■ What you are asked to do ■
Give the number of lines in the entries that contain "dimensions". State only the count.

■ Task data ■

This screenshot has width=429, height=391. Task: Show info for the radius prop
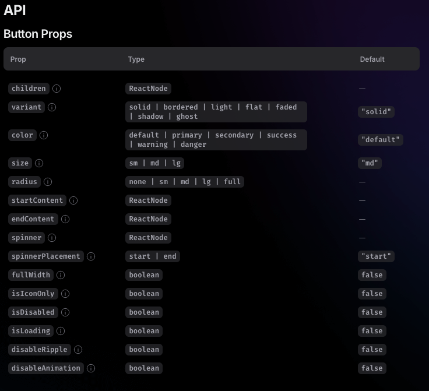pos(48,182)
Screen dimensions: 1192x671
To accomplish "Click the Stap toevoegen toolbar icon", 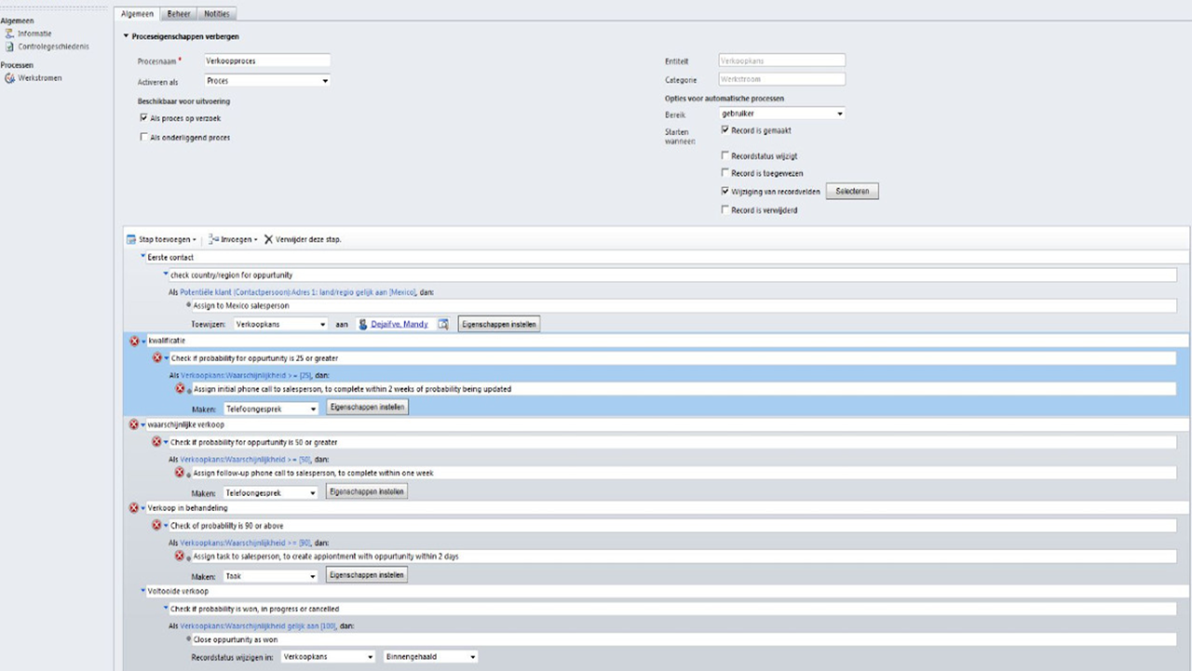I will pyautogui.click(x=131, y=239).
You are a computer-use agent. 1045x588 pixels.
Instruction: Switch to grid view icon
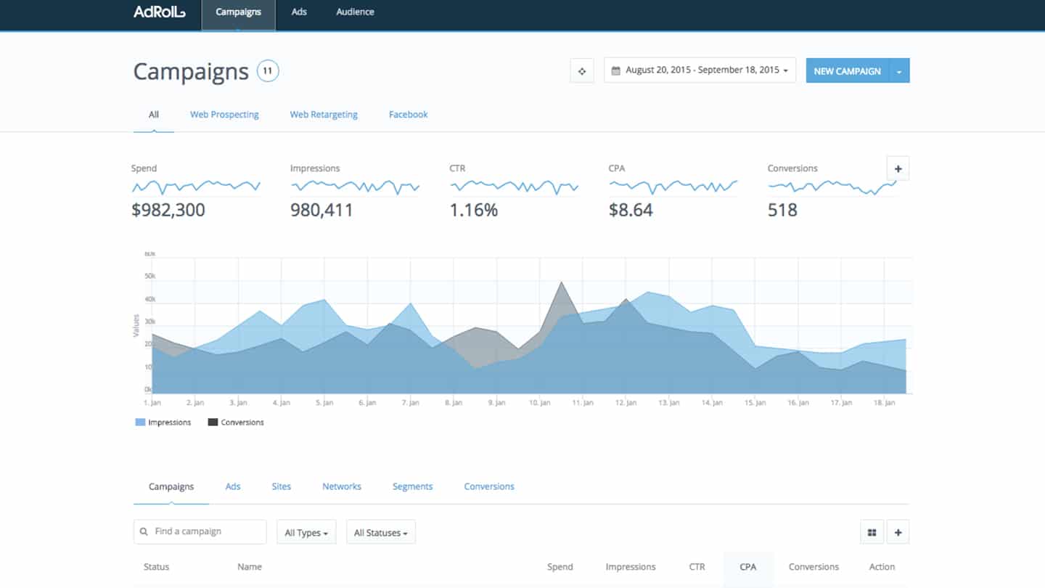tap(872, 532)
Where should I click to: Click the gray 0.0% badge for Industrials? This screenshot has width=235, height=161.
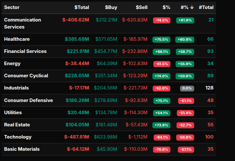click(x=187, y=88)
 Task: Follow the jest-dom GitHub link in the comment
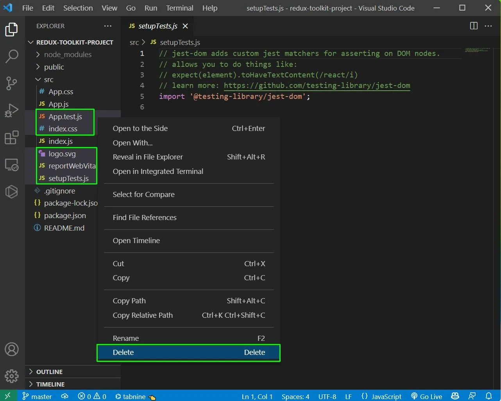pos(317,85)
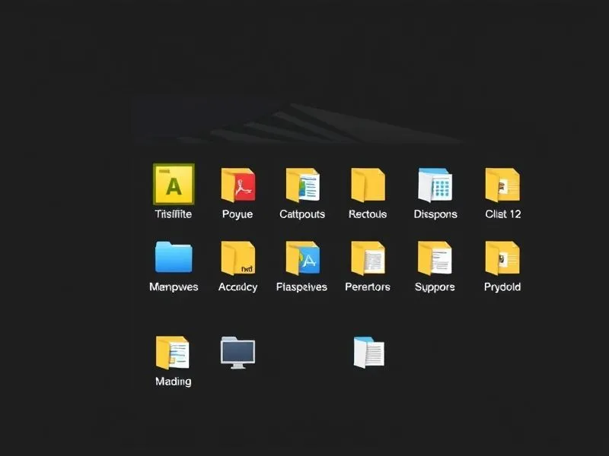Open the Rectous yellow folder icon
Viewport: 609px width, 456px height.
[368, 185]
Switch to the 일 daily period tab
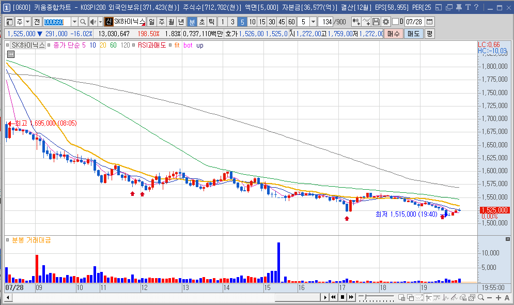The width and height of the screenshot is (514, 305). [x=152, y=22]
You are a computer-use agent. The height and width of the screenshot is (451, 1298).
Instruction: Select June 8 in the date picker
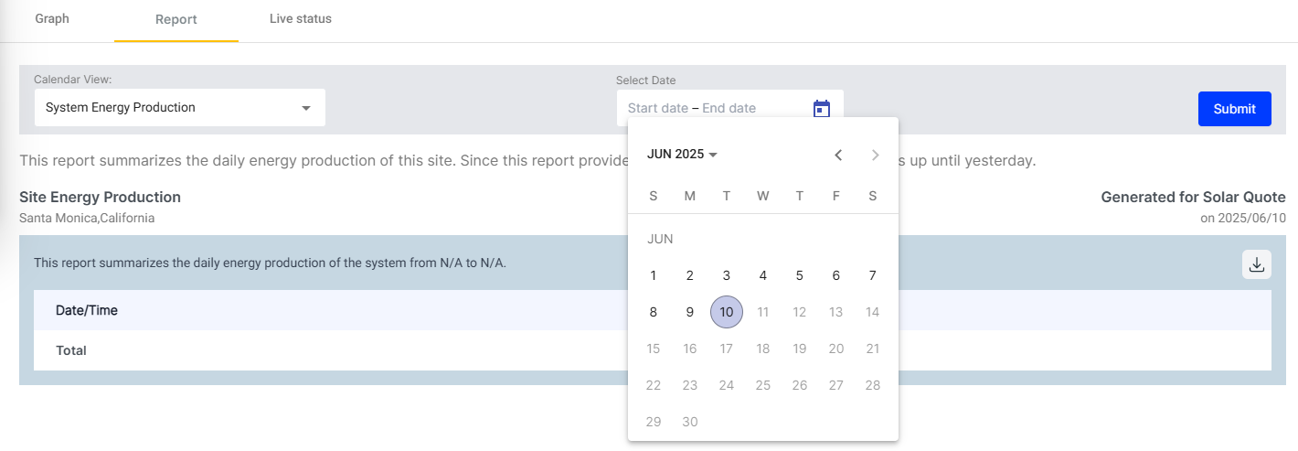click(x=654, y=312)
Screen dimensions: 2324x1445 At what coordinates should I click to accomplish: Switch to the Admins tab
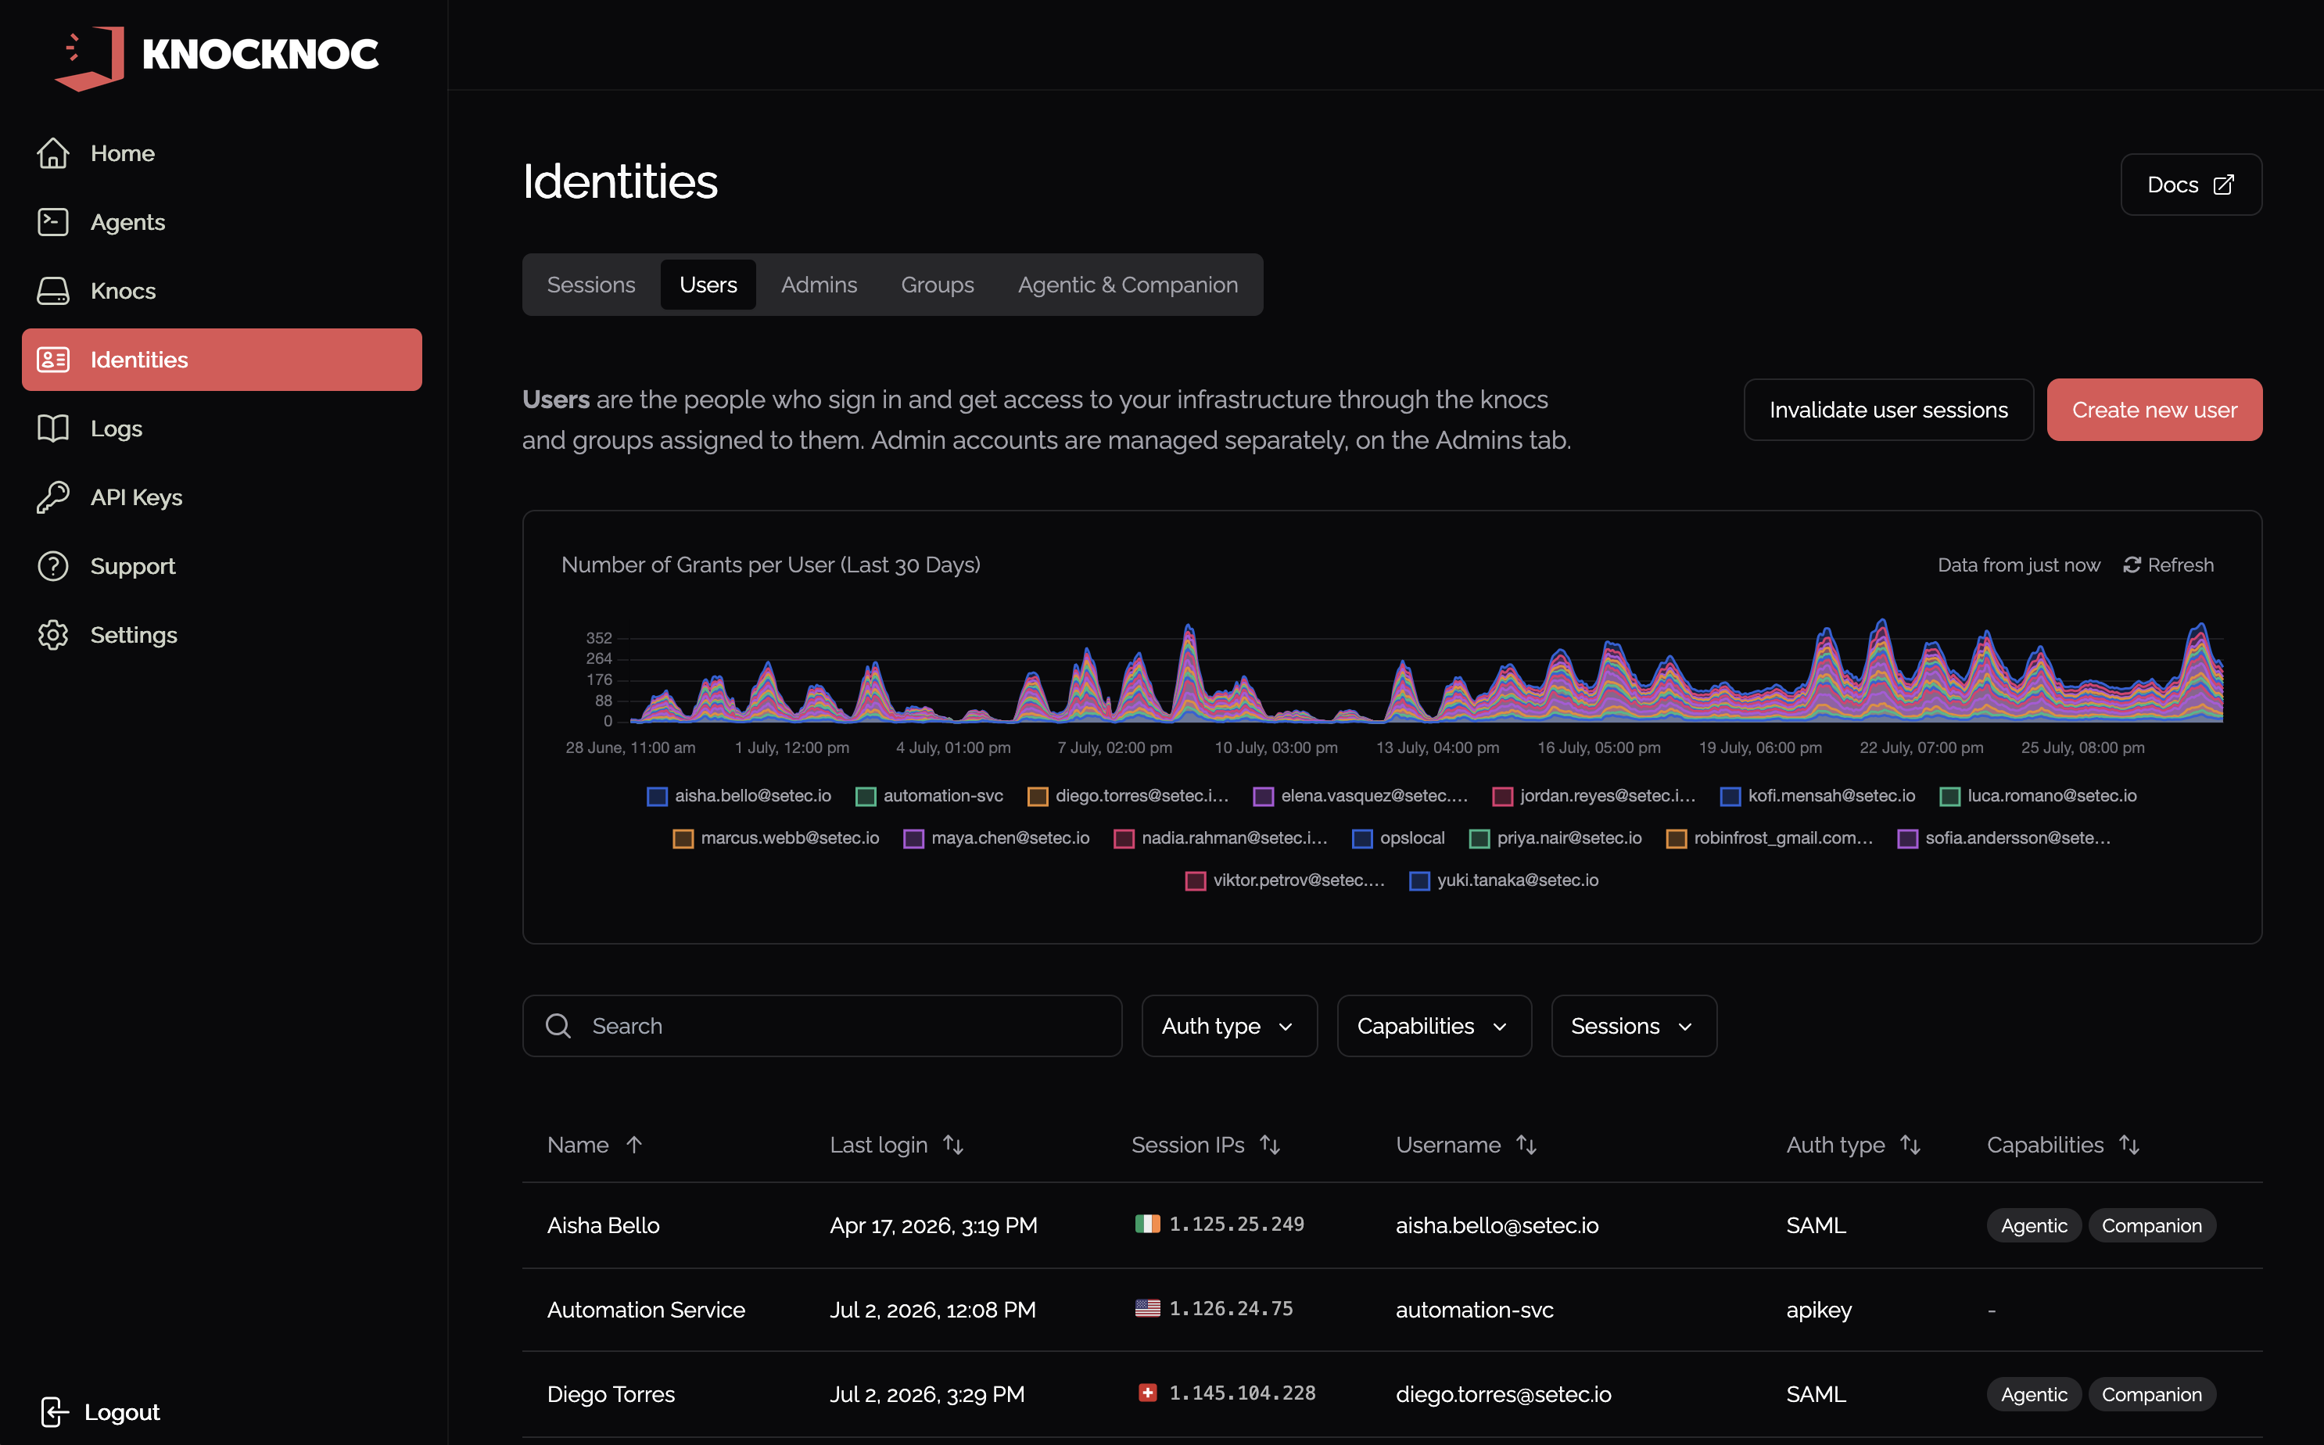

■ Output for this task ■
2